# Information provided

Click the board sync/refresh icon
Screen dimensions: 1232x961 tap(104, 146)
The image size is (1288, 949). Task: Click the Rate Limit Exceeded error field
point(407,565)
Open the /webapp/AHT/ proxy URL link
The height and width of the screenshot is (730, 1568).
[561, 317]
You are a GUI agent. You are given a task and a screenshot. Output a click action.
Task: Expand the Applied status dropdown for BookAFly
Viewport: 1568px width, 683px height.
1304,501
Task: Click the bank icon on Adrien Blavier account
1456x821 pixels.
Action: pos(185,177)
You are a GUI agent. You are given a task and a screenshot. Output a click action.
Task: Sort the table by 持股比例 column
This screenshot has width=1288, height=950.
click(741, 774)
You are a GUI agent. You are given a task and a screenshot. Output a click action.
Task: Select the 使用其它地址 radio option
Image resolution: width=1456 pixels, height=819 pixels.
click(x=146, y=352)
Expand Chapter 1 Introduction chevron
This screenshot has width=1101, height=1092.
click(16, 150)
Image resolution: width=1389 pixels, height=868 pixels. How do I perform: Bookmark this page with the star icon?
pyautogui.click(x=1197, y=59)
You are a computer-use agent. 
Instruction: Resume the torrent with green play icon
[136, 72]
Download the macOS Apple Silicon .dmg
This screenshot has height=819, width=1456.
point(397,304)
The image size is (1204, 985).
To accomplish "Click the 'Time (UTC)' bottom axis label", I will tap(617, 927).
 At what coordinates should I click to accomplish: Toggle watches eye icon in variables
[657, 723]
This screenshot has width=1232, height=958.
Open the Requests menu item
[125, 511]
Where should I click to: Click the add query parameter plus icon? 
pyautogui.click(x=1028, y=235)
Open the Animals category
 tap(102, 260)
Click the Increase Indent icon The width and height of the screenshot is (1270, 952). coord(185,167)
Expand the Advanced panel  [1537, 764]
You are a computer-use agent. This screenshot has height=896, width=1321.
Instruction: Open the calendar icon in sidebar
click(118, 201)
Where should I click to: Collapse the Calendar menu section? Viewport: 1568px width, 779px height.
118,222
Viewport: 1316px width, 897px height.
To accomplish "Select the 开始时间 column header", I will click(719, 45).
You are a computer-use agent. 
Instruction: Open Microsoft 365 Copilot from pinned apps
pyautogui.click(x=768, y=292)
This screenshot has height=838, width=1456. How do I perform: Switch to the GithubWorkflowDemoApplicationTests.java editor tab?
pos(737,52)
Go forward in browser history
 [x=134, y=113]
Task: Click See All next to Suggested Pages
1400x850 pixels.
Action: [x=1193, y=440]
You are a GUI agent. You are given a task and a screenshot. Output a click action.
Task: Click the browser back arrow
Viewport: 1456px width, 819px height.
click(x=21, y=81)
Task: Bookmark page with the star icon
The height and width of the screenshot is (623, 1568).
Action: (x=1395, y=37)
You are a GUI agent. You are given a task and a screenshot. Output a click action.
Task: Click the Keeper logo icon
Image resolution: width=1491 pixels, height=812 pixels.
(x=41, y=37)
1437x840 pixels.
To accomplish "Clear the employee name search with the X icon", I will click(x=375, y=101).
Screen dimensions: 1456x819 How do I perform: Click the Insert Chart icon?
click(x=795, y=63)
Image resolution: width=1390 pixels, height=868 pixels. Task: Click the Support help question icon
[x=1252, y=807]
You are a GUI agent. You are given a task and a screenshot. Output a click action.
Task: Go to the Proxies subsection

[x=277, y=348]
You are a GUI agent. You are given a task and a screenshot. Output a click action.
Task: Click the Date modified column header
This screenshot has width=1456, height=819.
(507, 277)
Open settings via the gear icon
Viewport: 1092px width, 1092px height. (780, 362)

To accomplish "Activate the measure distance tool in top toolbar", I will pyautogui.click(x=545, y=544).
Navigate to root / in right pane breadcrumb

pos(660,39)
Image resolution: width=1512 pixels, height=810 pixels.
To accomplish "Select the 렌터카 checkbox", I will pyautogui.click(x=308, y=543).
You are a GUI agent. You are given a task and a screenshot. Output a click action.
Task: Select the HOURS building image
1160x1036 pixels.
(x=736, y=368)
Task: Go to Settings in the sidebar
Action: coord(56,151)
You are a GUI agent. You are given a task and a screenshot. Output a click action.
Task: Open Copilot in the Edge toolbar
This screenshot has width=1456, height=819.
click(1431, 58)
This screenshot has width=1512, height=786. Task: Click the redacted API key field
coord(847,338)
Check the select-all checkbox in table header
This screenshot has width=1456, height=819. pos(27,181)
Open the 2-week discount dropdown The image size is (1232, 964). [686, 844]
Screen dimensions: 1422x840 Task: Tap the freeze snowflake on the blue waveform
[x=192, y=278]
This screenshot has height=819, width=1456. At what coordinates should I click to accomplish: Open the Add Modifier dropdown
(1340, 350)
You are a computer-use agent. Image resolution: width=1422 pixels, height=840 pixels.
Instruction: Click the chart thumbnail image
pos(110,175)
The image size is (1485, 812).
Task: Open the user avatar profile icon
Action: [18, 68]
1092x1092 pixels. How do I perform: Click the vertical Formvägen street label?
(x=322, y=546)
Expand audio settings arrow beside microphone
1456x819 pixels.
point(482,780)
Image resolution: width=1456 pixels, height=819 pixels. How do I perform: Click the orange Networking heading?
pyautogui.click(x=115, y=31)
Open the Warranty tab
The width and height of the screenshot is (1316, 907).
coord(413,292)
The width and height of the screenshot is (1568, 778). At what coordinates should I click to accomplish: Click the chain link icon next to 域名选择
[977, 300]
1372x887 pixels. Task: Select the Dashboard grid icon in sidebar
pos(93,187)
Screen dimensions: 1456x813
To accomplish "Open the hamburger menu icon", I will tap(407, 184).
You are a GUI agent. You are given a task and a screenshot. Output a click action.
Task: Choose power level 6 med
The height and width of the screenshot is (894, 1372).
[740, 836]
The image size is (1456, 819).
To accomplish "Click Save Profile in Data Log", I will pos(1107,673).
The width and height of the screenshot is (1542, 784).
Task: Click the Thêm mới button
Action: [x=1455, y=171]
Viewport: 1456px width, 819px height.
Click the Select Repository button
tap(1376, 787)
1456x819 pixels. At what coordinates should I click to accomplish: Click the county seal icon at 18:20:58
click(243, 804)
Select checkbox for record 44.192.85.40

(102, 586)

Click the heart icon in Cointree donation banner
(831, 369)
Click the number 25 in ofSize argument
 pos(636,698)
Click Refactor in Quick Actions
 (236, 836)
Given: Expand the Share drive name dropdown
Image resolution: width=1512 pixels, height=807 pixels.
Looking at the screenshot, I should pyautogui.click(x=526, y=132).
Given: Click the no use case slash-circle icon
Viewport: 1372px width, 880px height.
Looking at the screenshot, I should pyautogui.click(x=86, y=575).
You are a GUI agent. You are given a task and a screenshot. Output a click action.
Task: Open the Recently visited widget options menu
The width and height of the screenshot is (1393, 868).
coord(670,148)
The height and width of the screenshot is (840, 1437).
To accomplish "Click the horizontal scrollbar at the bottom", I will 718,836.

# Problem statement
Your task is to transcribe the listing above in full, exactly as given.

# Task response
Click the board sync/refresh icon
Screen dimensions: 1232x961 tap(104, 146)
The image size is (1288, 949). Task: Click the Rate Limit Exceeded error field
point(407,565)
Open the /webapp/AHT/ proxy URL link
The height and width of the screenshot is (730, 1568).
[561, 317]
You are a GUI agent. You are given a task and a screenshot. Output a click action.
Task: Expand the Applied status dropdown for BookAFly
Viewport: 1568px width, 683px height.
1304,501
Task: Click the bank icon on Adrien Blavier account
1456x821 pixels.
Action: pos(185,177)
You are a GUI agent. You are given a task and a screenshot. Output a click action.
Task: Sort the table by 持股比例 column
This screenshot has width=1288, height=950.
click(741, 774)
You are a GUI agent. You are given a task and a screenshot. Output a click action.
Task: Select the 使用其它地址 radio option
Image resolution: width=1456 pixels, height=819 pixels.
click(x=146, y=352)
Expand Chapter 1 Introduction chevron
This screenshot has width=1101, height=1092.
click(16, 150)
Image resolution: width=1389 pixels, height=868 pixels. How do I perform: Bookmark this page with the star icon?
pyautogui.click(x=1197, y=59)
You are a computer-use agent. 
Instruction: Resume the torrent with green play icon
[136, 72]
Download the macOS Apple Silicon .dmg
This screenshot has height=819, width=1456.
point(397,304)
The image size is (1204, 985).
To accomplish "Click the 'Time (UTC)' bottom axis label", I will tap(617, 927).
 At what coordinates should I click to accomplish: Toggle watches eye icon in variables
[657, 723]
This screenshot has width=1232, height=958.
Open the Requests menu item
[125, 511]
Where should I click to: Click the add query parameter plus icon? 
pyautogui.click(x=1028, y=235)
Open the Animals category
 tap(102, 260)
Click the Increase Indent icon The width and height of the screenshot is (1270, 952). coord(185,167)
Expand the Advanced panel  [1537, 764]
You are a computer-use agent. This screenshot has height=896, width=1321.
Instruction: Open the calendar icon in sidebar
click(118, 201)
Where should I click to: Collapse the Calendar menu section? Viewport: 1568px width, 779px height.
118,222
Viewport: 1316px width, 897px height.
To accomplish "Select the 开始时间 column header", I will click(719, 45).
You are a computer-use agent. 
Instruction: Open Microsoft 365 Copilot from pinned apps
pyautogui.click(x=768, y=292)
This screenshot has height=838, width=1456. How do I perform: Switch to the GithubWorkflowDemoApplicationTests.java editor tab?
pos(737,52)
Go forward in browser history
 [x=134, y=113]
Task: Click See All next to Suggested Pages
1400x850 pixels.
Action: [x=1193, y=440]
You are a GUI agent. You are given a task and a screenshot. Output a click action.
Task: Click the browser back arrow
Viewport: 1456px width, 819px height.
click(x=21, y=81)
Task: Bookmark page with the star icon
The height and width of the screenshot is (623, 1568).
Action: (x=1395, y=37)
You are a GUI agent. You are given a task and a screenshot. Output a click action.
Task: Click the Keeper logo icon
Image resolution: width=1491 pixels, height=812 pixels.
(x=41, y=37)
1437x840 pixels.
To accomplish "Clear the employee name search with the X icon", I will click(x=375, y=101).
Screen dimensions: 1456x819 How do I perform: Click the Insert Chart icon?
click(x=795, y=63)
Image resolution: width=1390 pixels, height=868 pixels. Task: Click the Support help question icon
[x=1252, y=807]
You are a GUI agent. You are given a task and a screenshot. Output a click action.
Task: Go to the Proxies subsection

[x=277, y=348]
You are a GUI agent. You are given a task and a screenshot. Output a click action.
Task: Click the Date modified column header
This screenshot has width=1456, height=819.
(507, 277)
Open settings via the gear icon
Viewport: 1092px width, 1092px height. (780, 362)

To accomplish "Activate the measure distance tool in top toolbar", I will pyautogui.click(x=545, y=544).
Navigate to root / in right pane breadcrumb

pos(660,39)
Image resolution: width=1512 pixels, height=810 pixels.
To accomplish "Select the 렌터카 checkbox", I will pyautogui.click(x=308, y=543).
You are a GUI agent. You are given a task and a screenshot. Output a click action.
Task: Select the HOURS building image
1160x1036 pixels.
(x=736, y=368)
Task: Go to Settings in the sidebar
Action: coord(56,151)
You are a GUI agent. You are given a task and a screenshot. Output a click action.
Task: Open Copilot in the Edge toolbar
This screenshot has width=1456, height=819.
click(1431, 58)
This screenshot has width=1512, height=786. Task: Click the redacted API key field
coord(847,338)
Check the select-all checkbox in table header
This screenshot has width=1456, height=819. pos(27,181)
Open the 2-week discount dropdown The image size is (1232, 964). [686, 844]
Screen dimensions: 1422x840 Task: Tap the freeze snowflake on the blue waveform
[x=192, y=278]
This screenshot has height=819, width=1456. At what coordinates should I click to accomplish: Open the Add Modifier dropdown
(1340, 350)
You are a computer-use agent. Image resolution: width=1422 pixels, height=840 pixels.
Instruction: Click the chart thumbnail image
pos(110,175)
The image size is (1485, 812).
Task: Open the user avatar profile icon
Action: [18, 68]
1092x1092 pixels. How do I perform: Click the vertical Formvägen street label?
(x=322, y=546)
Expand audio settings arrow beside microphone
1456x819 pixels.
point(482,780)
Image resolution: width=1456 pixels, height=819 pixels. How do I perform: Click the orange Networking heading?
pyautogui.click(x=115, y=31)
Open the Warranty tab
The width and height of the screenshot is (1316, 907).
coord(413,292)
The width and height of the screenshot is (1568, 778). At what coordinates should I click to accomplish: Click the chain link icon next to 域名选择
[977, 300]
1372x887 pixels. Task: Select the Dashboard grid icon in sidebar
pos(93,187)
Screen dimensions: 1456x813
To accomplish "Open the hamburger menu icon", I will tap(407, 184).
You are a GUI agent. You are given a task and a screenshot. Output a click action.
Task: Choose power level 6 med
The height and width of the screenshot is (894, 1372).
[740, 836]
The image size is (1456, 819).
To accomplish "Click Save Profile in Data Log", I will pos(1107,673).
The width and height of the screenshot is (1542, 784).
Task: Click the Thêm mới button
Action: [x=1455, y=171]
Viewport: 1456px width, 819px height.
Click the Select Repository button
tap(1376, 787)
1456x819 pixels. At what coordinates should I click to accomplish: Click the county seal icon at 18:20:58
click(243, 804)
Select checkbox for record 44.192.85.40

(102, 586)

Click the heart icon in Cointree donation banner
(831, 369)
Click the number 25 in ofSize argument
 pos(636,698)
Click Refactor in Quick Actions
 (236, 836)
Given: Expand the Share drive name dropdown
Image resolution: width=1512 pixels, height=807 pixels.
Looking at the screenshot, I should pyautogui.click(x=526, y=132).
Given: Click the no use case slash-circle icon
Viewport: 1372px width, 880px height.
Looking at the screenshot, I should pyautogui.click(x=86, y=575).
You are a GUI agent. You are given a task and a screenshot. Output a click action.
Task: Open the Recently visited widget options menu
The width and height of the screenshot is (1393, 868).
coord(670,148)
The height and width of the screenshot is (840, 1437).
To accomplish "Click the horizontal scrollbar at the bottom", I will 718,836.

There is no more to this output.